One option is to set options(Seurat.object.assay.version = "v3")
and
rerun this tutorial in which case the PNA data will be stored in a
PNAAssay
(Seurat v3) instead. Alternatively, you can join the data
using the JoinLayers
method. After joining, you should see that
there’s now only 1 layer present.
pg_data_combined <- JoinLayers(pg_data_combined)
pg_data_combined
An object of class Seurat
158 features across 2137 samples within 1 assay
Active assay: PNA (158 features, 158 variable features)
1 layer present: counts
Save data
After combining the samples, we can save the merged data to an RDS file to use for later. Remember that a Seurat object containing PNA data is associated with one or several a PXL file(s), so you need to share the PXL file(s) along with the RDS file to ensure that all pixelatorR features can be used by the recipient. If the component graphs are not needed for subsequent analysis, the PXL file(s) are not needed.

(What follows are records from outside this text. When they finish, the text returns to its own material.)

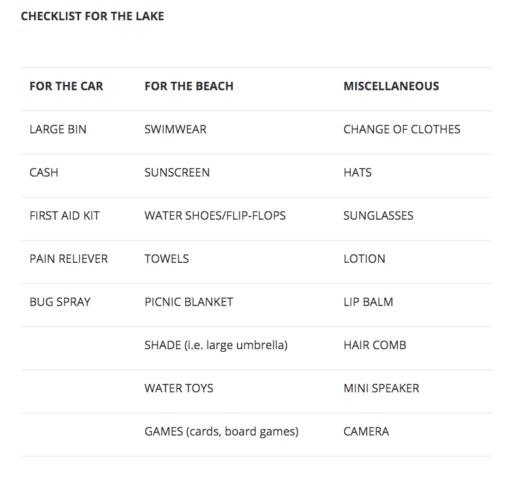Screen dimensions: 511x480
Task: Click the FIRST AID KIT item
Action: click(x=64, y=216)
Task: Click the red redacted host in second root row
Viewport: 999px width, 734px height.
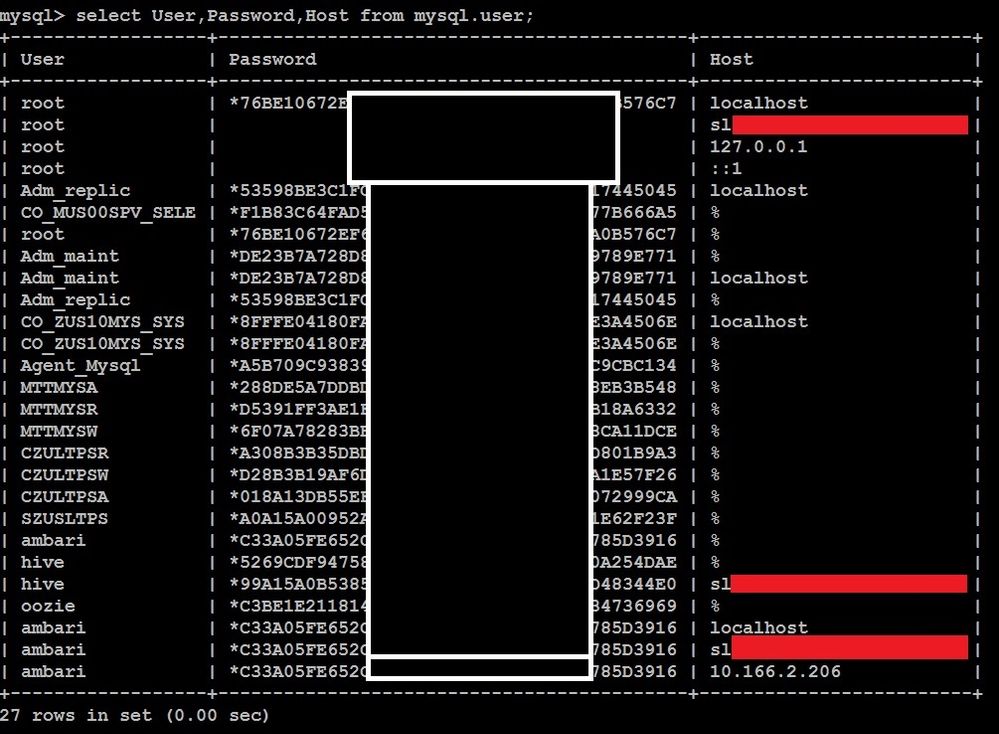Action: [x=849, y=125]
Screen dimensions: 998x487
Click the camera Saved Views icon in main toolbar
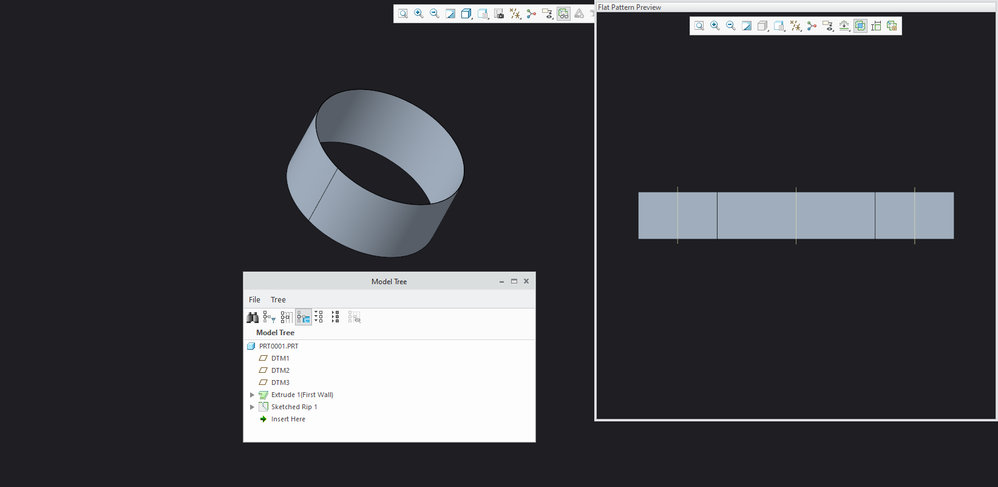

# This is an optional pause step; if you prefer to continue to the next tutorial without saving the object, that will also work.
saveRDS(pg_data_combined, file.path(DATA_DIR, "combined_data.rds"))
We have now learned how to load multiple PNA datasets, inspect its key properties and prepare the data for downstream analysis. In the next tutorial we will apply these skills and demonstrate how to quality control PNA data.